BRIEF:
Rewrite the data from the start to the line with "tap(1455, 129)", changing "menu" to "list" and keeping everything else the same.

(Entries on target coordinates)
──────────────────────────────
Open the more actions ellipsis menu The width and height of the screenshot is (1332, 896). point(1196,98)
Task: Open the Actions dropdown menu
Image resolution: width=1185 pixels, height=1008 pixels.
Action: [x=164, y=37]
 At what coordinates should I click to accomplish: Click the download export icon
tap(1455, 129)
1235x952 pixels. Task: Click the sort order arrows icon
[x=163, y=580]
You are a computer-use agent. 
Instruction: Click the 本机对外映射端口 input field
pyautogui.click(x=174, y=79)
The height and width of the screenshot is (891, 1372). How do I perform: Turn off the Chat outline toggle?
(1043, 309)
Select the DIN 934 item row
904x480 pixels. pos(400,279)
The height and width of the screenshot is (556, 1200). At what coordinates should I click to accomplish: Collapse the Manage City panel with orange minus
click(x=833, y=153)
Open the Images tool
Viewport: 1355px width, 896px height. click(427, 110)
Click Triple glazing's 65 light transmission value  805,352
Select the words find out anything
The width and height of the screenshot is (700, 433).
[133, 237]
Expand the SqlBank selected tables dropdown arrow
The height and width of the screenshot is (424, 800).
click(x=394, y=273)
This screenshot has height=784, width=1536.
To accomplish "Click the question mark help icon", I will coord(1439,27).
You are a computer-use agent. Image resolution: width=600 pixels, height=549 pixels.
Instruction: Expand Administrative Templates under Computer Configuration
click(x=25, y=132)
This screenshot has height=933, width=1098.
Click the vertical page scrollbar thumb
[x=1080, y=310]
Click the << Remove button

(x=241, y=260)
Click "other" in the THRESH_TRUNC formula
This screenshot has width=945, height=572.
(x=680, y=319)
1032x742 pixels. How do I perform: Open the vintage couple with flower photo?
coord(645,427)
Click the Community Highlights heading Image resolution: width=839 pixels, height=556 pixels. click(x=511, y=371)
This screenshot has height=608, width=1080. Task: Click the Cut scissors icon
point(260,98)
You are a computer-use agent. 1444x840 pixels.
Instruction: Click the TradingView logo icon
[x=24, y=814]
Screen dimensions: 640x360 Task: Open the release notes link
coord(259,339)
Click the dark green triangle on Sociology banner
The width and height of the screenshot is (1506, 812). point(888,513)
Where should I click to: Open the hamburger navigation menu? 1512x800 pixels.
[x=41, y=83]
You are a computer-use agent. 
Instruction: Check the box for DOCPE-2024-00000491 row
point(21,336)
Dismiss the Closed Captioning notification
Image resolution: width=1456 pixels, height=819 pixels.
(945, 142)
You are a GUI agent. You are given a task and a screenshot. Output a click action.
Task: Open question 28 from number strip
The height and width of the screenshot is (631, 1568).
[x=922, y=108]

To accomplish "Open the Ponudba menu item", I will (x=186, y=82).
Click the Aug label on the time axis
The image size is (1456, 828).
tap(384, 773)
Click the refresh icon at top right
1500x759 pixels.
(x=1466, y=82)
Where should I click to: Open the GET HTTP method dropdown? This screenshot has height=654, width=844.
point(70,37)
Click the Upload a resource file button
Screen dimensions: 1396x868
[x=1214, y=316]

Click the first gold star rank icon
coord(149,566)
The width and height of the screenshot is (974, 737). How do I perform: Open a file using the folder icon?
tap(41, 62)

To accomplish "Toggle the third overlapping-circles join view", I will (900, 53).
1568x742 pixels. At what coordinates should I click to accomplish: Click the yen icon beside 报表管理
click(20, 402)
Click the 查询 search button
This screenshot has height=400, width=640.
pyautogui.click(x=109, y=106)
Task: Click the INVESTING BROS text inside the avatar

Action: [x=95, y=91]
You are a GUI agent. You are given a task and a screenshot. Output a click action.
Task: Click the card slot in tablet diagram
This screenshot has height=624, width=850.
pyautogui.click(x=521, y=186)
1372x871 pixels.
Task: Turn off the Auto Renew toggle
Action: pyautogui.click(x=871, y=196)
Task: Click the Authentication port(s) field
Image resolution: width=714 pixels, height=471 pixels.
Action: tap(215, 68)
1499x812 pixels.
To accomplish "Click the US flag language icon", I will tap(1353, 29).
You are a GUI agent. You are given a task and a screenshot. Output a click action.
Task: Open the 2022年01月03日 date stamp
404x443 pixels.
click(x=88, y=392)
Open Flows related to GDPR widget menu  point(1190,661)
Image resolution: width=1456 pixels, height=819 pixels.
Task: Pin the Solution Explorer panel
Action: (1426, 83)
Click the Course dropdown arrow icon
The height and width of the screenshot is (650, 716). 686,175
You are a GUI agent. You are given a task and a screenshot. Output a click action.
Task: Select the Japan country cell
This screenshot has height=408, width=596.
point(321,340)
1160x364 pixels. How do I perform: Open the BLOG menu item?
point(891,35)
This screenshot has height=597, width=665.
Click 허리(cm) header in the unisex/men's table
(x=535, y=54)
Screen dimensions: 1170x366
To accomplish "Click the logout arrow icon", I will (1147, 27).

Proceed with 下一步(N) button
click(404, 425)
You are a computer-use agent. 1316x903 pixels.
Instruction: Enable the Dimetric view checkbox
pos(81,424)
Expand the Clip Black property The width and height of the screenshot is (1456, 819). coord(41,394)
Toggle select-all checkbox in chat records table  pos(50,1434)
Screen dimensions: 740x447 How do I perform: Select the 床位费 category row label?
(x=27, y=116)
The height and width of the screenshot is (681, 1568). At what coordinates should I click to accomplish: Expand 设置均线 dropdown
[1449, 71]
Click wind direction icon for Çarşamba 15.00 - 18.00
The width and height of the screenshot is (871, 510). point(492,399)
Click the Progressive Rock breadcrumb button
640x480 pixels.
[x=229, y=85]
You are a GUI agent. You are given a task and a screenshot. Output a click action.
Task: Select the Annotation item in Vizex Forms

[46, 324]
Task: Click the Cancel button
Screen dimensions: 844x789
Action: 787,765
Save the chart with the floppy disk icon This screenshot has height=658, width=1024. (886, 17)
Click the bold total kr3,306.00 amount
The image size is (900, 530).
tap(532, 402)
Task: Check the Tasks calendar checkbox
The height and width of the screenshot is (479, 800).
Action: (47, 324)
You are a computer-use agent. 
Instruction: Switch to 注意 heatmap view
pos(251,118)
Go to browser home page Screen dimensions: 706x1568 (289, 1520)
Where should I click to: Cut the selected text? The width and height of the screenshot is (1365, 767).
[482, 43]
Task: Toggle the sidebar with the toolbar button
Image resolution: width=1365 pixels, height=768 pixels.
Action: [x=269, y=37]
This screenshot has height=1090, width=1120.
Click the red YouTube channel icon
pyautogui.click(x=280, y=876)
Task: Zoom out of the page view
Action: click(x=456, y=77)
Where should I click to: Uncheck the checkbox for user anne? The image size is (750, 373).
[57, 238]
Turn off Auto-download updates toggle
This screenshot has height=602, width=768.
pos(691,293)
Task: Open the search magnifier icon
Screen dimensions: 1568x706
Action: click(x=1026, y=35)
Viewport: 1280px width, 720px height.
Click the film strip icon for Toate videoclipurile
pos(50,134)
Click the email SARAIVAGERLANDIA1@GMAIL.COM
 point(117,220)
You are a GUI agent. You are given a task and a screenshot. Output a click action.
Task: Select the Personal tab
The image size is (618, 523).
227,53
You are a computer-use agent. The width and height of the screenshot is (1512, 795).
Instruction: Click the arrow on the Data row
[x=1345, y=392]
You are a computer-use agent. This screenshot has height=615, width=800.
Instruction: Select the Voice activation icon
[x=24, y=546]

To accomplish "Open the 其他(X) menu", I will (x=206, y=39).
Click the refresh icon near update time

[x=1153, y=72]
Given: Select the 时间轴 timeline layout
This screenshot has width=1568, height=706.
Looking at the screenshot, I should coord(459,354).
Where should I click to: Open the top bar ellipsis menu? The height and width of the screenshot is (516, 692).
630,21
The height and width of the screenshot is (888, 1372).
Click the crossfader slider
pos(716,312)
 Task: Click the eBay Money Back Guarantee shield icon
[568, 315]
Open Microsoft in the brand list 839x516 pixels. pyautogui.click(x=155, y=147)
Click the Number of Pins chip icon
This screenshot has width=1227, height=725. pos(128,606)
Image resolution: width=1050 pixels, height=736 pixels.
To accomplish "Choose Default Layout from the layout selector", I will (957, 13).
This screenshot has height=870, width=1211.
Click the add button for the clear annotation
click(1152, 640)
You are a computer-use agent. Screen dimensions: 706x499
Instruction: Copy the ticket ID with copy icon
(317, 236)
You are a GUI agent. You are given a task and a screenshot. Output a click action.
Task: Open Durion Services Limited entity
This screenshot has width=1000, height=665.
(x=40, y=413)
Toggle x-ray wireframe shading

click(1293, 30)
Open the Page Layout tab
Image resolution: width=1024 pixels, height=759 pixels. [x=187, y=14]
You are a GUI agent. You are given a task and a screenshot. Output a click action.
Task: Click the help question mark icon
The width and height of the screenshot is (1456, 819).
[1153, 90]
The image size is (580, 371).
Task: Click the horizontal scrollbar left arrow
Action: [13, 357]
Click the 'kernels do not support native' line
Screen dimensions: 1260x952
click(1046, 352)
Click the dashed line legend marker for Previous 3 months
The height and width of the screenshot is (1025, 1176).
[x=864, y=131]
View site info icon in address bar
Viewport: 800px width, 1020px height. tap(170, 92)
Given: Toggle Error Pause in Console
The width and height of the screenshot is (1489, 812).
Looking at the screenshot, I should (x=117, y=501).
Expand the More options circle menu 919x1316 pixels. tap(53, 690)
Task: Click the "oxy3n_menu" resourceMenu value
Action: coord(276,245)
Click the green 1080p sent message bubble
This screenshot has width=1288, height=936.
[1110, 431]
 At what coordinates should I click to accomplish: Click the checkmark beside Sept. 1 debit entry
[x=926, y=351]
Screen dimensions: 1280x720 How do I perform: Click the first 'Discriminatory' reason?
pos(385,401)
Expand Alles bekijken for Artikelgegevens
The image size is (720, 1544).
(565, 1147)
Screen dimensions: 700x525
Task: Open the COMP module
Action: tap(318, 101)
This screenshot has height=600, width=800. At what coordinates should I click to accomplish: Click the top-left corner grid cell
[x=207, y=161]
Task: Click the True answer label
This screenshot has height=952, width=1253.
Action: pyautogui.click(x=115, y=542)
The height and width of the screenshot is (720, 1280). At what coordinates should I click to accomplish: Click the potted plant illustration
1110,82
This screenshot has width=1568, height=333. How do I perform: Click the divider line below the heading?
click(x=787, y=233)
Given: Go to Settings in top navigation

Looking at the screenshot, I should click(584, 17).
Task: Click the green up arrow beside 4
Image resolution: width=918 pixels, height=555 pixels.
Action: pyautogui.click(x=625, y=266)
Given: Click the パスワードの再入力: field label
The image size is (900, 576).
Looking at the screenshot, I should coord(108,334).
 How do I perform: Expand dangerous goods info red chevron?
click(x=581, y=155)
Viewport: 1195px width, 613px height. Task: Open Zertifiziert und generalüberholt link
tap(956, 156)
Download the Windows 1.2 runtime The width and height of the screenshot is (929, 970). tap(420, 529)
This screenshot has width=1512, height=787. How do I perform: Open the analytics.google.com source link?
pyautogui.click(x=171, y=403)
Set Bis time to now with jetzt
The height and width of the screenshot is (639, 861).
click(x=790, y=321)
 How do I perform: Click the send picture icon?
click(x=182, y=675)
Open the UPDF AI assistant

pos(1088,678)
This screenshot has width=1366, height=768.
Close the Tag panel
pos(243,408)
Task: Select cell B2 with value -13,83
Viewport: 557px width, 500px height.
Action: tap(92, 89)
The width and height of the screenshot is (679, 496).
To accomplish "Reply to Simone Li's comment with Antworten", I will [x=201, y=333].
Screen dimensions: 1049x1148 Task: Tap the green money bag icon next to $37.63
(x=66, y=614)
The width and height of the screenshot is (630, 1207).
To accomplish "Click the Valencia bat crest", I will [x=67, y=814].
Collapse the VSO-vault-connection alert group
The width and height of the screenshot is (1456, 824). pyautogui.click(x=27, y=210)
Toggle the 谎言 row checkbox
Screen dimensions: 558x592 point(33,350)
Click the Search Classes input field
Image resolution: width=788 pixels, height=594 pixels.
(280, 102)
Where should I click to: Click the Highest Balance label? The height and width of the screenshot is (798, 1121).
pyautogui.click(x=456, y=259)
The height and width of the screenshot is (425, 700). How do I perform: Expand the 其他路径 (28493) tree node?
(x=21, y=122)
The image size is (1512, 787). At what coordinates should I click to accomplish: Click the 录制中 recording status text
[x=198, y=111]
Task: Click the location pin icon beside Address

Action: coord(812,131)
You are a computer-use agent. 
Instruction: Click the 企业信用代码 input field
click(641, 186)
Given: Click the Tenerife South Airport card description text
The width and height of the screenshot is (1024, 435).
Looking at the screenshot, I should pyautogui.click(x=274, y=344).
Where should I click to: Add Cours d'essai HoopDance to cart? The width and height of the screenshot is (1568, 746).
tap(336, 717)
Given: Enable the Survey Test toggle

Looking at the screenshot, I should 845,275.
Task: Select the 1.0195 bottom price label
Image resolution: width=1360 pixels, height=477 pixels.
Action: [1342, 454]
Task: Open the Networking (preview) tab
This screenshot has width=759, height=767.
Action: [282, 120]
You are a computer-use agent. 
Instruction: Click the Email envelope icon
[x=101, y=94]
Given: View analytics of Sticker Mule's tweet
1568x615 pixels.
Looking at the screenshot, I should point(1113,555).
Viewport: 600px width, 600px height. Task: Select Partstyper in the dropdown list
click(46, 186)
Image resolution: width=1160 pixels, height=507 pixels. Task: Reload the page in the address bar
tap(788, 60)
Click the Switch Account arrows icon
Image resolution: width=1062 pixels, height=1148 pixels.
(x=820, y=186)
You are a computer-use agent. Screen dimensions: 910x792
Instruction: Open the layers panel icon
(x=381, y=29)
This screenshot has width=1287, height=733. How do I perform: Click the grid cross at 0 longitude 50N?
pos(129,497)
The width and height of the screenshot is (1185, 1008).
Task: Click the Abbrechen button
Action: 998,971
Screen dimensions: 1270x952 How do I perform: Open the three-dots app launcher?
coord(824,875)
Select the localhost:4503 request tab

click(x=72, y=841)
──────────────────────────────
THE RESULT:
Open the more actions ellipsis list The width and height of the screenshot is (1332, 896). point(1196,98)
Task: Open the Actions dropdown list
Image resolution: width=1185 pixels, height=1008 pixels.
Action: [x=164, y=37]
 At what coordinates should I click to accomplish: Click the download export icon
tap(1455, 129)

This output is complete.